Aberrant DNA methylation is an important epigenetic alteration that is intimately involved in the development of human tumors, aberrant methylation of CpG islands in the promoter is known to be a major inactivation mechanism for tumor-related genes. At present, there are reports of aberrant methylation of candidate genes related to malignant transformation of EMS [6, 7], however, specific genes have not yet been identified. Methylated CpG island amplification coupled with representational difference analysis (MCA-RDA) is a rapid high-throughput methylation spectral analysis technique involving a subtraction hybridization-based assay that allows for the rapid amplification and selection of densely methylated CpG-rich regions, MCA-RDA can be used to identify differentially-methylated CpG islands between two types of tissues.
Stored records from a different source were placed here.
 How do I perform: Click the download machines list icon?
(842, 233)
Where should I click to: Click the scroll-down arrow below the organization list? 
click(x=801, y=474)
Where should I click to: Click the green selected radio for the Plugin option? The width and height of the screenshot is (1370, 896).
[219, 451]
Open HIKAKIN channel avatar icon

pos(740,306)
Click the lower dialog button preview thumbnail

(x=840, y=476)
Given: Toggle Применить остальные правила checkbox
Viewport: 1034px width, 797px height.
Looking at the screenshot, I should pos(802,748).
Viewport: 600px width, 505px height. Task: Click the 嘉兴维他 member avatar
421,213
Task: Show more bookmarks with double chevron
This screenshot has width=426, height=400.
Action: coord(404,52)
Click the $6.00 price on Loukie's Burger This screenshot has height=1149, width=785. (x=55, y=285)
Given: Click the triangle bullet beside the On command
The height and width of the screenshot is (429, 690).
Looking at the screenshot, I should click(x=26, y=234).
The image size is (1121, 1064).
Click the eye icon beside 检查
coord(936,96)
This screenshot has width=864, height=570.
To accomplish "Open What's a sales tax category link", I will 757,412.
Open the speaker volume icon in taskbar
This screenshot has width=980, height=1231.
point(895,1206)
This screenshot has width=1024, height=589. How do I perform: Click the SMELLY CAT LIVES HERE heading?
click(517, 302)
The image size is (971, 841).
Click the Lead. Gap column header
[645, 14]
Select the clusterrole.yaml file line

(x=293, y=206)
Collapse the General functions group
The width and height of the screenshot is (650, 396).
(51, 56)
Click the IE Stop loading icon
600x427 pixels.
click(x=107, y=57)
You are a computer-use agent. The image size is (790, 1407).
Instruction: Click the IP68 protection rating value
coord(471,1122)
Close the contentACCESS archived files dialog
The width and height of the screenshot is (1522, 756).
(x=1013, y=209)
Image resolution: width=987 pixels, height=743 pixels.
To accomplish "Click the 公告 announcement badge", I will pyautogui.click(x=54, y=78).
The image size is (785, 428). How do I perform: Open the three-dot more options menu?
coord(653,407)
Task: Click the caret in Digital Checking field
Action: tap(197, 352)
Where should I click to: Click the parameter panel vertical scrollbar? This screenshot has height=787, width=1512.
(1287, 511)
The advantage of this technique is that it can not only find the known methylated fragments, but can also identify previously unknown methylated fragments. The MCA-RDA is limited by the requirement for high quality of DNA samples, as the integrity of the DNA is destroyed during the process of formaldehyde-fixed and paraffin-embedded (FFPE), generally the FFPE sample cannot be used [8]. In this study, having obtained fresh tissue samples from three patients with EAOC, we performed MCA-RDA analysis to identify differentially-methylated candidate genes related to the malignant transformation of ovarian EMS. After detecting the methylation status and protein expression of the candidate gene, RASSF2, in a larger scale of FFPE samples to preliminarily verify the reliability of MCA-RDA results.

Materials and methods

Tissue samples

All specimens were obtained from patients hospitalized in the Department of Obstetrics and Gynecology of Shengjing Hospital (Shenyang, China). For the EAOC group, three fresh tissue samples (one OEC sample and two OCCC samples) were obtained at the time of surgery and used for MCA-RDA; 30 FFPE tissue specimens (18 OEC and 12 OCCC) were obtained from patients who were diagnosed between January 2005 and January 2012 and used to measure the methylation status and protein expression of the candidate gene (21 cases for Stage I and 9 cases for Stage II). Specimens were reviewed by a gynecologic pathologist to confirm the histopathologic diagnosis according to Sampson and Scott’s criteria. Thirty 30 ovarian EMS specimens were collected as the EMS group and 20 normal endometrial specimens were collect as the normal endometrium (NE) group. Informed consent was obtained from all patients or their family members, and agreement was obtained from the Ethics Committee of China Medical University before collecting the samples. The average age of the patients in the three groups were 44.19 ± 9.86 ,43.12 ± 4.20 and 43.52 ± 5.16 years, respectively; there was no statistical difference in age among the three groups (p > 0.05). None of the patients had received any GnRH analog or other hormonal medication or antibiotics in the six months prior to the surgery.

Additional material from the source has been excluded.